Currently, the chairman of TAOT is from the business sector. TAOT’s committee comes from various fields including three from public universities, two are working at the Ministry of Finance and one is the representative from the Royal Thai Police.

No. 7

Preventive measures:

Indicator Score:

10 / 30

The new Tobacco Products Control Act in Section 40 requires the manufacturer or importer of tobacco products to report the volume of production or importation, market share, marketing expense, income and expense in their annual report, audited financial statement and any other information for the benefits of tobacco products control to the Committee. The rules and procedures as stipulated in the Ministerial Regulations are being drawn up.

What exists currently is the MOH’s rule in interacting with the tobacco industry, but it is not applied to other ministries. In 2012, the Cabinet agreed to a resolution to prohibit the government sectors/office from implementing tobacco industry-related CSR activities. The Cabinet also agreed to a resolution to prohibit tobacco advertising, promotions and sponsorhips including tobacco-industry related CSR activities. The cabinet resolutions were effective for government sectors including state-own tobacco companies such as Thai Tobacco Monopoly.

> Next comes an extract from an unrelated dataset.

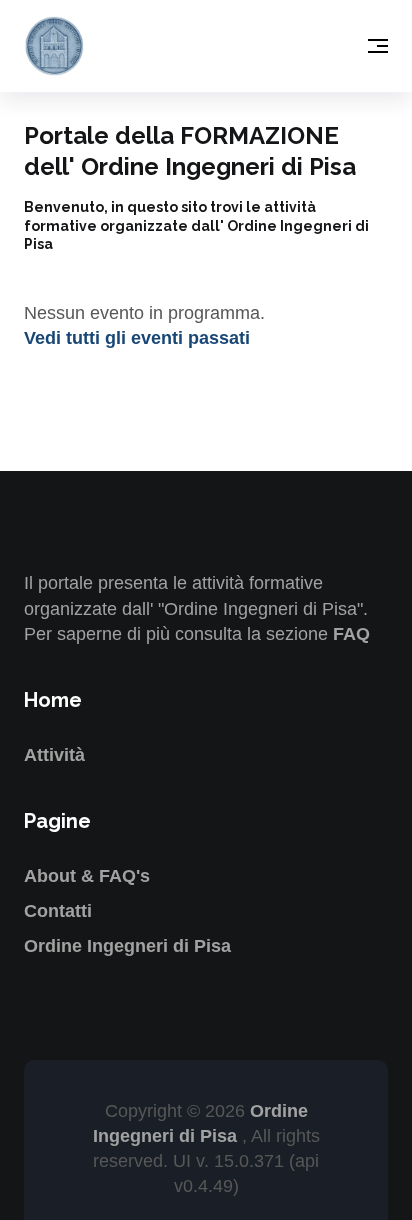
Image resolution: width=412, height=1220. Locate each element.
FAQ (351, 634)
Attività (54, 755)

These are ways Thailand can deter interference from the tobacco industry:

  • Strictly enforce the ban on tobacco-related CSR activities under the new tobacco control law and ensure there are no loop holes for the tobacco industry to exploit.
  • Disallow the appointment of current and retired government officials to the TAOT.
  • Expedite implementation of the new tobacco control law to protect government officials and public policies from tobacco industry interference.